- Opening Delimiter -

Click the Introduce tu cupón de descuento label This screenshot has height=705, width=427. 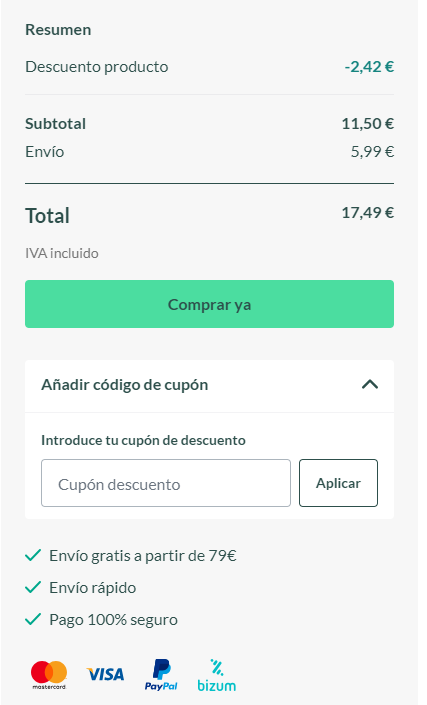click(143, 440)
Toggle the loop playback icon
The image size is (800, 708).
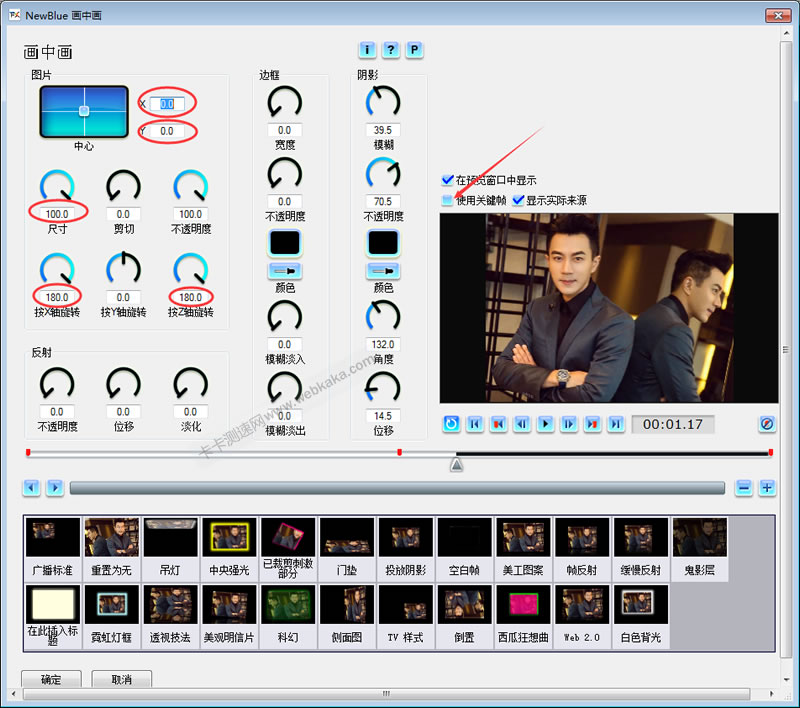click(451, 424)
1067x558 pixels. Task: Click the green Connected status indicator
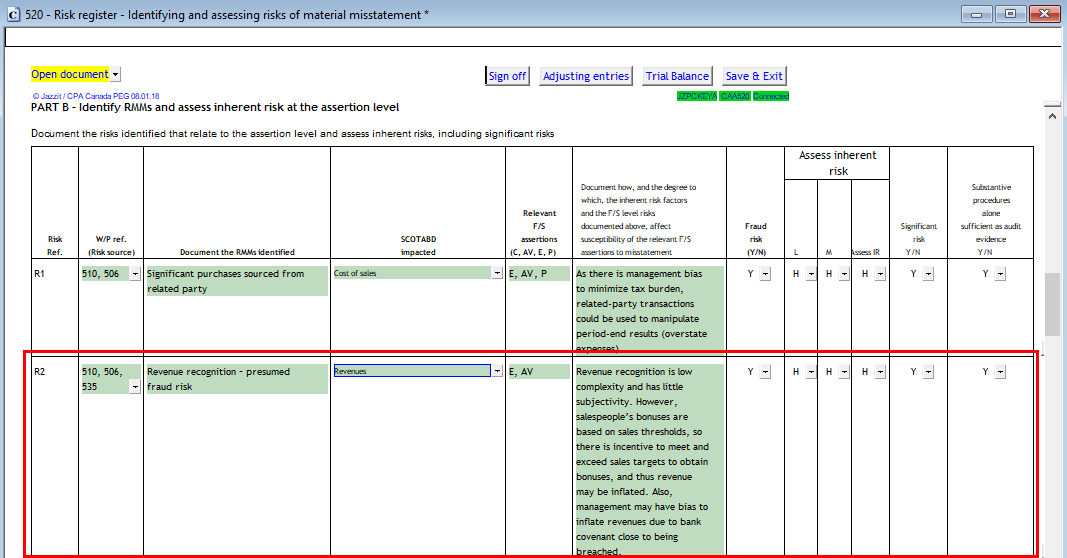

- Closing Delimiter -

▶ _TASK STATEMENT_
In the material above, retype exactly the lines that run from the one containing "The image size is (800, 708)." through the last line, and keep out the pictures.

▶ _TASK RESULT_
The image size is (800, 708).
click(451, 424)
1067x558 pixels. Task: Click the green Connected status indicator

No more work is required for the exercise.